§ **To do**: All that is wanted is the span of lines from the one with "The image size is (1946, 1153)." to the last line of the data, copied exactly.

§ **Exercise material**:
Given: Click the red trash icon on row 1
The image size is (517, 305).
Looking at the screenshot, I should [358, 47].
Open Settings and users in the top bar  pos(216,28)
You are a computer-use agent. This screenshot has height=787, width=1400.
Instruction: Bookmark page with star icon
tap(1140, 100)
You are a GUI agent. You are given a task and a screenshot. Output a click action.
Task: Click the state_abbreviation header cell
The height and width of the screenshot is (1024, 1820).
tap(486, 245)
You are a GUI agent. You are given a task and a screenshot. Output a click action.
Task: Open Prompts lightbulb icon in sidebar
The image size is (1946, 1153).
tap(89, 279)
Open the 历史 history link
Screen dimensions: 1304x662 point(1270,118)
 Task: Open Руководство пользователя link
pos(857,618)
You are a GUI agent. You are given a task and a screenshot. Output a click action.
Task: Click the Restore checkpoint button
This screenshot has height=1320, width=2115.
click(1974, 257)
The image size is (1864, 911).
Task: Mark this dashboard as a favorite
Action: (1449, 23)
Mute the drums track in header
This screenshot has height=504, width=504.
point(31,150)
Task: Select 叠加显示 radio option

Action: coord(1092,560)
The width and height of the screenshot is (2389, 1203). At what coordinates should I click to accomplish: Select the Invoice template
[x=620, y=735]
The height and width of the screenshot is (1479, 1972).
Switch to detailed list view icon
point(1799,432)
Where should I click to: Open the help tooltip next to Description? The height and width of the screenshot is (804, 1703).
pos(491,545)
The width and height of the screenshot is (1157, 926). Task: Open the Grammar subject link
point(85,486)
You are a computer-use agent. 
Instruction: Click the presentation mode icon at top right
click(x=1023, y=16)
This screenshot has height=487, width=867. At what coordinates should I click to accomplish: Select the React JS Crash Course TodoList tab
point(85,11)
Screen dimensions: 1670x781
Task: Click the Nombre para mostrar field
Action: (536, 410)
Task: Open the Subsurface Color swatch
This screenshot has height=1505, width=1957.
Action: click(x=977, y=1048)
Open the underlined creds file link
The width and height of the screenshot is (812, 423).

§ **Task answer**:
The image size is (1946, 1153).
tap(89, 279)
Open the 历史 history link
Screen dimensions: 1304x662 point(1270,118)
 Task: Open Руководство пользователя link
pos(857,618)
You are a GUI agent. You are given a task and a screenshot. Output a click action.
Task: Click the Restore checkpoint button
This screenshot has height=1320, width=2115.
click(1974, 257)
The image size is (1864, 911).
Task: Mark this dashboard as a favorite
Action: (1449, 23)
Mute the drums track in header
This screenshot has height=504, width=504.
point(31,150)
Task: Select 叠加显示 radio option

Action: coord(1092,560)
The width and height of the screenshot is (2389, 1203). At what coordinates should I click to accomplish: Select the Invoice template
[x=620, y=735]
The height and width of the screenshot is (1479, 1972).
Switch to detailed list view icon
point(1799,432)
Where should I click to: Open the help tooltip next to Description? The height and width of the screenshot is (804, 1703).
pos(491,545)
The width and height of the screenshot is (1157, 926). Task: Open the Grammar subject link
point(85,486)
You are a computer-use agent. 
Instruction: Click the presentation mode icon at top right
click(x=1023, y=16)
This screenshot has height=487, width=867. At what coordinates should I click to accomplish: Select the React JS Crash Course TodoList tab
point(85,11)
Screen dimensions: 1670x781
Task: Click the Nombre para mostrar field
Action: (536, 410)
Task: Open the Subsurface Color swatch
This screenshot has height=1505, width=1957.
Action: click(x=977, y=1048)
Open the underlined creds file link
The width and height of the screenshot is (812, 423).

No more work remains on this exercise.